QUOTED PASSAGE.
..............................
What is TMJ Disorder?
The TMJ is the joint that connects the jaw to the skull's temporal bones (located just below your temple and in front of your ear). You use this hinge joint each time you move your jaw to breathe, eat or talk.
Temporomandibular joint disorders happen when there is a problem with the facial muscles and the jaw. You may start to feel pain in the area and the joint can eventually become immobile if the disorder is severe enough.
We'll list the three main types of TMJ disorders in this post:
Types of TMJ Disorder
Known as myofascial pain, this pain involves pain or discomfort in all the muscles that control your jaw's function. You might feel pain in your shoulders, neck and jaw muscles.
Joint Derangement Disorders
There's a small, soft disc placed between the condyle and the temporal bone that makes the opening and closing of the jaw smooth and easy. The disc also absorbs shocks to the jaw joint during its movements.
With joint derangement disorders, the inner workings of the jaw are unbalanced or disrupted due to a damaged bone or dislocation of a disc. When the disc is displaced, this leads to internal derangement of the temporomandibular joint. At the moment, there is no surgical procedure to treat this problem.
Joint Degenerative Disorders
The disorder more commonly referred to as osteoarthritis involves the round ends of the two bones in a joint, which are held together by cartilage. This allows the bones to easily glide over each other and also absorbs shock during movement.
When cartilage wears away or breaks away, a joint degenerative disorder occurs. A patient will experience pain and swelling, and won't be able to move the jaw.
Symptoms of TMJ Disorder
No matter which type of TMJ Disorder you have, you’ll likely feel pain in your face, jaw, and around your ears when you open your mouth to talk or eat.
..............................
MATERIAL PROVIDED.
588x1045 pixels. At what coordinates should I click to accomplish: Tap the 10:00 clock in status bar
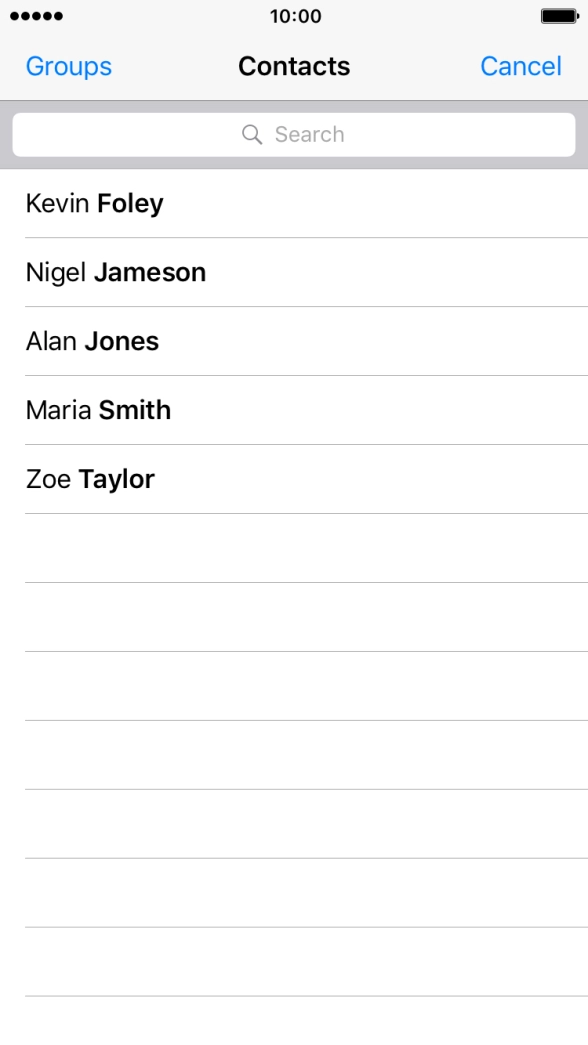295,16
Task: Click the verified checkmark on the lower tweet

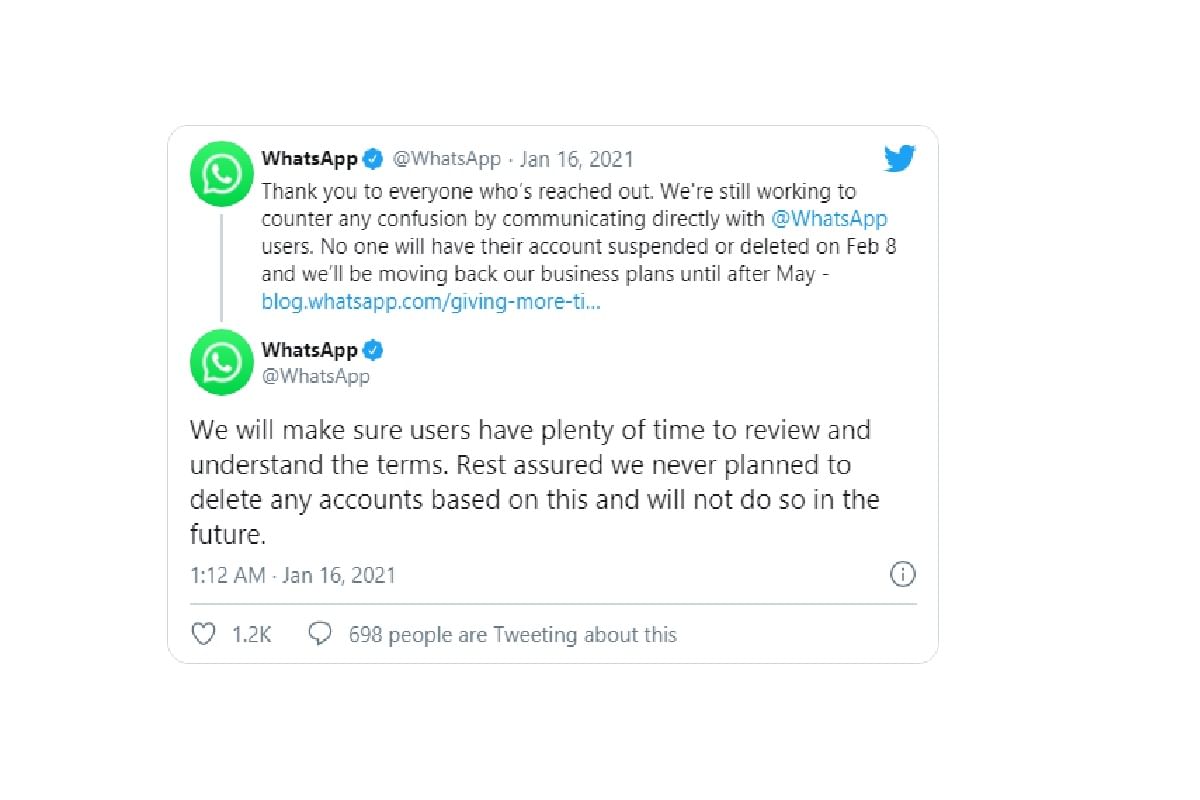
..............................
PROBLEM TO SOLVE. List the main types of TMJ disorder that the TMJ article describes. The data comes from a separate source.

EXERCISE OUTPUT.
- Myofascial pain
- Joint derangement disorders
- Joint degenerative disorders (osteoarthritis)